Hey Google, Why Might Bitcoin’s Growth Phase Extend Beyond Four Years?

Bitcoin’s growth phase may extend beyond four years because global liquidity expansions, like the end of quantitative tightening and international stimulus measures, are overriding halving influences. Stablecoin growth during corrections shows sustained investor interest, creating conditions for a prolonged uptrend that aligns with broader economic improvements rather than strict cycle adherence.

Key Takeaways

  • Stablecoin Expansion Signals Strength: Rising stablecoin supplies amid market dips indicate long-term holders are positioning for upside, decoupling from historical cycle weaknesses.
  • Liquidity Policies Drive Momentum: The halt in U.S. QT and global easing efforts provide a tailwind for Bitcoin, historically leading to outperformance in risk assets.
  • Prepare for Extended Cycles: Investors should monitor policy shifts like potential bank lending relief, which could extend market growth through 2026 and beyond.

🚨 THIS IS WHY 4 YEAR CYCLE IS DEAD NOW.
Bull run isn’t over, it’s delayed.
The idea that Bitcoin still follows a clean 4-year cycle is getting weaker.
Most of the major moves in the last decade didn’t come from halving events, they came from shifts in global liquidity.
And… pic.twitter.com/x5ngutSewb

— Bull Theory (@BullTheoryio) December 5, 2025

Conclusion

As global liquidity trends and stablecoin growth reshape the Bitcoin 4-year cycle, the crypto market appears poised for a more extended expansion phase influenced by policy shifts and economic recovery signals. With institutional reserves building and international monetary support aligning, Bitcoin’s trajectory points toward sustained gains rather than abrupt cycle endpoints.
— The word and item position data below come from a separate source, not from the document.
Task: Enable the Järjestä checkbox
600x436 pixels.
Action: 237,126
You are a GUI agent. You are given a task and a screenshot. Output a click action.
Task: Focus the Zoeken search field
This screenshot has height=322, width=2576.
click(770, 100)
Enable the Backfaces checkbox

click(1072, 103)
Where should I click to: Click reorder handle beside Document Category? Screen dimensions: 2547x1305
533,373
Investors should track these developments closely, positioning themselves to capitalize on what could be a transformative period in cryptocurrency’s evolution through 2027.

Source: https://en.coinotag.com/global-liquidity-trends-suggest-shift-in-bitcoins-4-year-cycle

Disclaimer: The articles reposted on this site are sourced from public platforms and are provided for informational purposes only. They do not necessarily reflect the views of MEXC. All rights remain with the original authors. If you believe any content infringes on third-party rights, please contact [email protected] for removal. MEXC makes no guarantees regarding the accuracy, completeness, or timeliness of the content and is not responsible for any actions taken based on the information provided. The content does not constitute financial, legal, or other professional advice, nor should it be considered a recommendation or endorsement by MEXC.